Une érudition étourdissante
Gilles Dowek (X85) qui l’a souvent rencontré témoigne : « Alain Stahl nous a invités à repenser les relations entre la science et la philosophie, “ni rivales, ni étrangères”, en nous focalisant moins sur les apports de la philosophie à la science que sur ceux, réciproques, de la science à la philosophie. Ces apports sont rendus possibles par l’existence de concepts utilisés à la fois par la science et la philosophie : l’espace, le temps, la réalité, la causalité, la vie, la pensée, le langage, la complexité, le déterminisme, le hasard… que la science a profondément renouvelés depuis le début du XXe siècle.

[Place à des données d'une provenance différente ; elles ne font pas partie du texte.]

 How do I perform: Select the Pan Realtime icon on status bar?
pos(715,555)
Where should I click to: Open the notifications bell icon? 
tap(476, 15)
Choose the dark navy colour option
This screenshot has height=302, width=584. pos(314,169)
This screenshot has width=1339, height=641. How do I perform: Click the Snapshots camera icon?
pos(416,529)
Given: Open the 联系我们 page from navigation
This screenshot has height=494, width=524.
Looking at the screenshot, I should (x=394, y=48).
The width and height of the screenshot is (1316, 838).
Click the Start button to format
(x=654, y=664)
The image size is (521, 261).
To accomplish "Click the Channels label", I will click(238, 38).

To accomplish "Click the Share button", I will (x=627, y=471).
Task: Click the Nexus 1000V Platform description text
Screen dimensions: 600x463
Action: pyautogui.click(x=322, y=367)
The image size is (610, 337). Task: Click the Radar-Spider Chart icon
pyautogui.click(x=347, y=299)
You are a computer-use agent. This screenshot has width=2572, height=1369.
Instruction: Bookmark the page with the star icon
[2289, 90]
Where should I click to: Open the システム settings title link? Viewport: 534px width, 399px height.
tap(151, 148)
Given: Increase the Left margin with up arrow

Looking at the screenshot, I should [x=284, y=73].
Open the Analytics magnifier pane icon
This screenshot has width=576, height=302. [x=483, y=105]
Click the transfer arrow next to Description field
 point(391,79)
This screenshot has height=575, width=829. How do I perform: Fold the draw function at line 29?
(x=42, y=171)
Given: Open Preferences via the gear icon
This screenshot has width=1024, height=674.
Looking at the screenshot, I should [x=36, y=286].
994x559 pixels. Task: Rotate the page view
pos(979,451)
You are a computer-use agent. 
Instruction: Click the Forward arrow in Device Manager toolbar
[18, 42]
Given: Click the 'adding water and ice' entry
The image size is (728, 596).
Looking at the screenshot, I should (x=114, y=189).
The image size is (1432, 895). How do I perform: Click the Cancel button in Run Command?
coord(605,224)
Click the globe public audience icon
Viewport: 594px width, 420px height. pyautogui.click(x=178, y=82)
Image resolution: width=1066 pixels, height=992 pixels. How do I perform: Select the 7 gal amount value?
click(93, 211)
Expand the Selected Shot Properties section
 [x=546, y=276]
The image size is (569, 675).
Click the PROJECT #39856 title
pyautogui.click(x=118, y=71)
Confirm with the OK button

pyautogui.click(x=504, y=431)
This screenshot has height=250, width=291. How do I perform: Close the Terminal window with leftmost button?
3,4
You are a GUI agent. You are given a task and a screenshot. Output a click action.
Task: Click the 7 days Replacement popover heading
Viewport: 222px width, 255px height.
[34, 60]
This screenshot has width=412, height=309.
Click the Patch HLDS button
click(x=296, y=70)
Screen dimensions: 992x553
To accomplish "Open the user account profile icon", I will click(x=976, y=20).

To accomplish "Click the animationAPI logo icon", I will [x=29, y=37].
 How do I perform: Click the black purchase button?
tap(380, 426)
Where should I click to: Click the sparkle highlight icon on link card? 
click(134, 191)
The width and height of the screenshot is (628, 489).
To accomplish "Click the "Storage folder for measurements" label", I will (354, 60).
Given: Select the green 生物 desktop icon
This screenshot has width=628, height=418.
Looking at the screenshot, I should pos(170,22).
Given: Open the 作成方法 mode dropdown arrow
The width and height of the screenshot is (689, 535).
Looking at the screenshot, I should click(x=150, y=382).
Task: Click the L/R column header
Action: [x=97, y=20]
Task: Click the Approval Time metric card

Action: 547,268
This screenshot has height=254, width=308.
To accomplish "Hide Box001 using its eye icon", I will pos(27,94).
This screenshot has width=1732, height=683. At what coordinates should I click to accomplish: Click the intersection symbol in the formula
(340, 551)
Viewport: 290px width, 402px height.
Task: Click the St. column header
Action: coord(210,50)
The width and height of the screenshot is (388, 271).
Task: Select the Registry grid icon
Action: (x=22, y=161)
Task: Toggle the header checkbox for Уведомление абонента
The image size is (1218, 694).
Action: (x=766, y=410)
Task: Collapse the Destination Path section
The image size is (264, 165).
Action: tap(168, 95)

Alain Stahl était passionné par l’opposition entre matérialisme et spiritualisme. La science n’a bien entendu pas vocation à trancher entre ces thèses et Alain ne cherchait pas à convertir son lecteur, mais il ne cachait pas ses convictions personnelles. Et en nous proposant, à l’issue de trente ans de réflexion, un spiritualisme donnant toute sa place à la science et à la raison, il nous a également proposé une vision nouvelle de la place des religions dans le monde contemporain. »
Science et spirituel
Gilbert Belaubre (X51) a été pendant vingt ans l’interlocuteur d’Alain au sein de l’Académie européenne interdisciplinaire des sciences. Évoquant les convictions philosophiques d’Alain sur le matérialisme et le spiritualisme, il nous dit : « C’était aussi un sujet que nous évoquions souvent. Né dans une famille agnostique, il a connu, avec Claire son épouse, un grand amour partagé sans le moindre nuage. Il a, selon ses termes, partagé par amour la religion de Claire. En paraphrasant Henri IV, je dirai : “Claire valait bien une messe.” Alain Stahl, à l’instar d’autres grands penseurs, tels que Pasteur, séparait le domaine du spirituel privé et celui de la science, un bien commun. » Et il conclut : « Alain Stahl était un homme d’abord simple, mais c’était une simplicité aristocratique. Au fond de ma mémoire, la part de son âme qu’il m’a léguée est présente et elle restera toujours vivante. »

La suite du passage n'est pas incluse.